Ya a solas, la madre de mis hijas tuvo un detalle inesperado hacia mi persona. Creo que fue un as bajo la manga; pero me di cuenta que sus intenciones eran sinceras. Cuando lo vi, dije, es el mejor de los regalos que he recibido en estas fiestas. Puso sobre la mesa dos funkos, uno de Ironman y el otro de Dr. Strange. Sabía que te iban a gustar, dijo. No pude evitar sentir un especial cariño por esta mujer que de inmediato quise embarazar. Sin embargo, al ver a mis hijas, dormidas plácidamente en sus camas, pensé que estaba equivocado. Mi mejor regalo son estas dos preciosidades que se divierten tomándome el pelo -el poco que me queda- y hacen que mi vida sea más placentera. No hay cómo explicar este amor que siento por ellas. Me llena de satisfacción saber que están por buen camino, con gente que las quiere, las respeta y le dan la importancia vital a sus necesidades e inquietudes. Ambas tienen un futuro prominente. Su madre, bueno, tuvimos nuestros desencuentros en poco tiempo y no supimos cómo lidiar nuestras diferencias. Nos respetamos, eso es un hecho. No hay resentimientos. Somos amigos, y para pedirme una cosa tan delicada como la que mencioné al inicio, debe ser por algo.

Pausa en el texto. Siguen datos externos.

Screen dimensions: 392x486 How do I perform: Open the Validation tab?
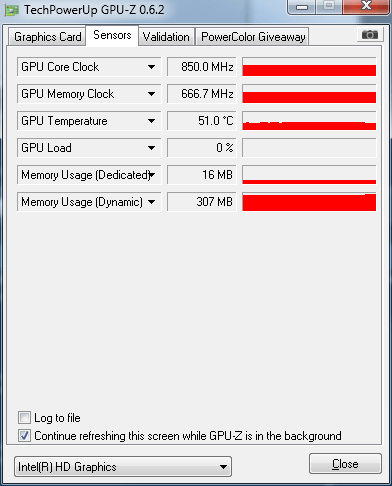pyautogui.click(x=166, y=37)
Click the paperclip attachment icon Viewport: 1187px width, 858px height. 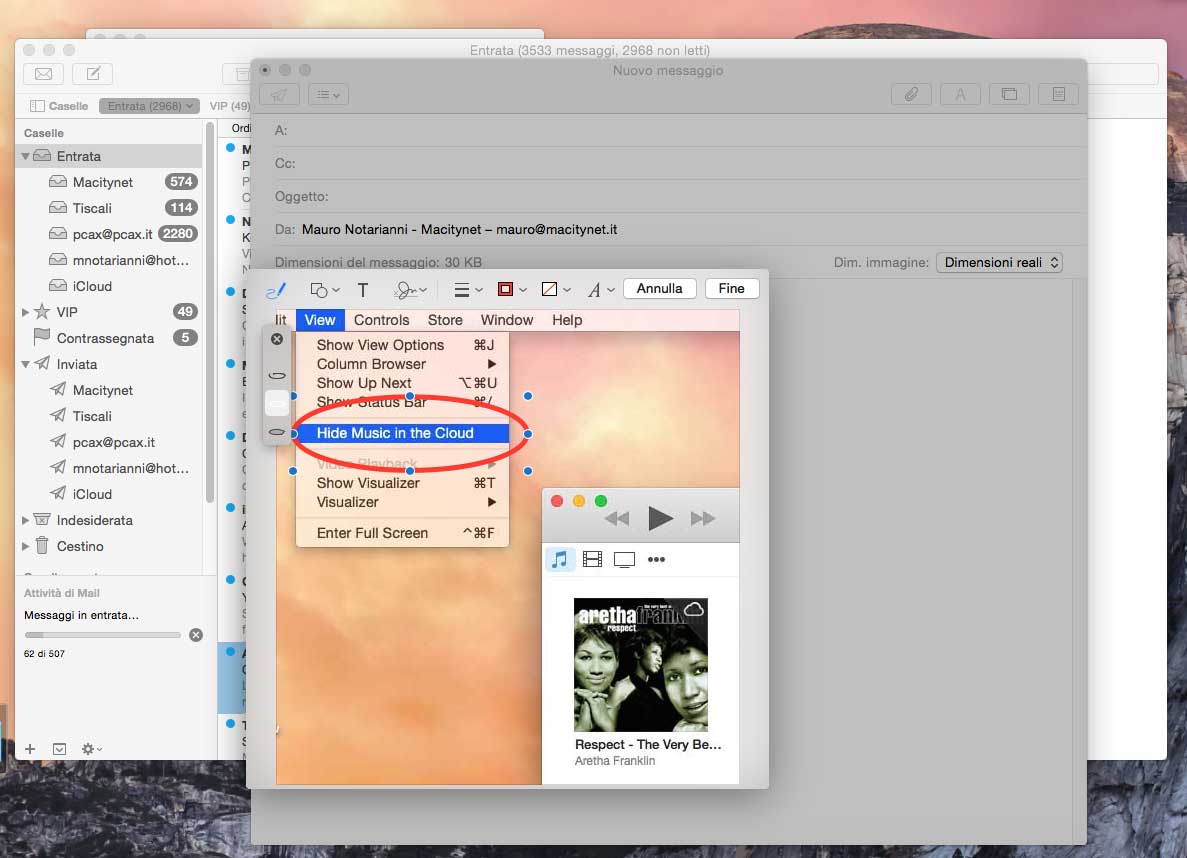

Me siento orgulloso de estas tres mujeres. Cada una a su estilo. Las amo, qué duda cabe, y debo ser menos exigente a la hora de buscar pareja. Me piden a gritos que rehaga mi vida; pero es difícil. Mi único interés en estos momentos es ver que mis hijas crezcan y se conviertan en unas señoritas. Este año, la mayor cumple quince. Aún no saben si se hará aquí o allá. Es más seguro que su cumpleaños lo pase en su casa, porque están sus amigos y su vida. Cooper -el marido de mi ex- sabe que no voy a tomar ese vuelo. Lo que no sabe es que ya le dije a Horatio Caine que contrate a Clavo Cruz para que le ponga la cabeza de un caballo debajo de las sábanas. Me divierto con él porque no sabe de referencias cinematográficas. Es un hombre de negocios. Solo sabe hacer fortuna.

Mis hijas regresan este fin de semana a Miami. Tengo un par de días para disfrutar de su compañía. Eso implica que deje de lado la dieta. No importa, con tal de verlas felices, todo se olvida. He empezado a leer Juego de tronos, a petición de la menor, a cambio de que no vea Episodio VIII, como se lo pedí.